The moment we walked in, my senses went into overdrive, but in a good way. Between participants cheering at the top of their lungs, the sound of axes hitting (or missing) their targets with a loud thud, and the strong but pleasant aroma of the wooden targets that filled the air, I knew that I had stepped way out of my comfort zone.
For a brief moment, the “what was I thinking when I said yes?” thoughts flew by, but just the same, I remained committed.
The check-in process started with being handed a tablet through which I signed a waiver essentially saying that I wouldn’t hold them responsible for an accident. I knew that this was a necessary part of any dangerous activity. In having done my homework, in checking out their web site and in reading every word in their FAQs ahead of time, I felt like I was in good hands.
As we walked over to the area where we would be playing, the intensity in the venue was unmistakable. That familiar mix of competition and determination could be seen in face after face.
Some people were holding and aiming their axes with such amazing form, looking at their targets with laser sharp focus, it was obvious that they had done this before. I was instantly impressed with the beauty of the sport.
Moments later, our axe throwing coach joined us and explained in detail the mandatory safety rules. Once everyone was clear on the ground rules, she proceeded to explain the technique involved in properly throwing an axe toward the target.
During our first throws, to get warmed up and get individual advice on our technique, I was able to hit the target a few times, but most of my shots were too high, too low or bounced off the target.
I did shock the heck out of myself a couple of times when my throws hit the bull’s eye, earning me five points each time.
That was when I started understanding that hitting the target wasn’t about just luck. The checklist of things to remember was considerable to ensure good form, good grip, and that the axe is projecting toward the centre of the target. But when I focused too much on my grip, my aim was off. When I focused too much on my aim, the axe would wobble. There were so many things to remember.
However, in those moments of deep concentration, when I was standing with one foot forward, with the axe firmly in hand in my outstretched arms, aiming carefully for my target, it was a very empowering position. In my mind I felt like I looked like an Olympian… or an Avenger about to go into battle. But I’m sure that to random strangers, I probably looked more like a fifty year old man thinking he was hot stuff.
Either way, I didn’t care. I was having fun.
During the trial round, I scored what I considered to be a respectable number of points for a first-timer, but relative to my collagues’ scores, was validation that I still suck at sports where aim is involved.

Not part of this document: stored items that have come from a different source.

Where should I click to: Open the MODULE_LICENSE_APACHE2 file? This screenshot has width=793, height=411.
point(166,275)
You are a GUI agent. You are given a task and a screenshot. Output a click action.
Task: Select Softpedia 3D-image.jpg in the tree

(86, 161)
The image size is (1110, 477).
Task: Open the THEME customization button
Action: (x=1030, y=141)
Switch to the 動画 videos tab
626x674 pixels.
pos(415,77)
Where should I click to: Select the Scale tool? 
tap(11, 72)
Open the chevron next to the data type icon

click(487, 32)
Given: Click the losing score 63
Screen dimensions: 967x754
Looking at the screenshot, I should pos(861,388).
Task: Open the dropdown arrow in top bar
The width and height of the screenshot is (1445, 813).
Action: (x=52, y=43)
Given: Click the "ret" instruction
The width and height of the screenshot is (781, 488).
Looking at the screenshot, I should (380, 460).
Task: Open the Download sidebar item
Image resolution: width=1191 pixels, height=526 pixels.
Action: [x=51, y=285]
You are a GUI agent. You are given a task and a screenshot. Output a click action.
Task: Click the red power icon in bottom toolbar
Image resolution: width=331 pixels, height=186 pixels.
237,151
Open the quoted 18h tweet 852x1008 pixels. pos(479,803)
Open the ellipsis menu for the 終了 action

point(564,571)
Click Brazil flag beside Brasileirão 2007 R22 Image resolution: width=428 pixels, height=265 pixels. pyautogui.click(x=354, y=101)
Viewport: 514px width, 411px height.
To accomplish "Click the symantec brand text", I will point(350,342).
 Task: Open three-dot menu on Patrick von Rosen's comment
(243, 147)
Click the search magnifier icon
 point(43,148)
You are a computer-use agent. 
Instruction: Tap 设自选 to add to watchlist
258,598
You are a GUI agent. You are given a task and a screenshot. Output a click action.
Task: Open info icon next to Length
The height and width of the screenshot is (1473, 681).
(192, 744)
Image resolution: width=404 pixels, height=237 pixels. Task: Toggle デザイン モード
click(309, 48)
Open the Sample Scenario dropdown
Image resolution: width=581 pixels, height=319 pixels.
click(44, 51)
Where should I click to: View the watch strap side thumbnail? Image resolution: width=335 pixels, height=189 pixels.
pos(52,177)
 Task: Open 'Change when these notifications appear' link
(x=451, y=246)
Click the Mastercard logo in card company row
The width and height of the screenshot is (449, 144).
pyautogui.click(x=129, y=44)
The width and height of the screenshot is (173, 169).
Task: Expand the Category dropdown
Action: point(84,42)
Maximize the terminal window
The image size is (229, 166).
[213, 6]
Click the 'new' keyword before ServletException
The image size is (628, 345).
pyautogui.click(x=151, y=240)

When we embarked upon our team tournament, despite approaching it with strong motivation, good energy and good form, I was eliminated in the first round of semi-finals.
For the rest of the tournament, it seemed that my teammates had found their stride, hitting the target time after time. We were now the ones cheering loudly, as we were totally in the vibe and in the game.
A little later, we crowned the winner of our finals and high-fived each other for not only a good game, but for a fun evening.
While I think it is fair to say that there may have been apprehension going into it, there is something to be said for learning a new skill together, with a side order of friendly competition.
I don’t think anyone wants to look bad in front of others, but when an activity is with a group with whom we feel safe and comfortable, doing something that’s a little out of our office wheelhouse can indeed be a fun idea for a team get together.
In the long run, it really won’t matter how many times we hit the bull’s eye. But the overall experience will be etched in our collective memories, and will likely form part of the “Remember when…” stories we will all fondly remember for years to come.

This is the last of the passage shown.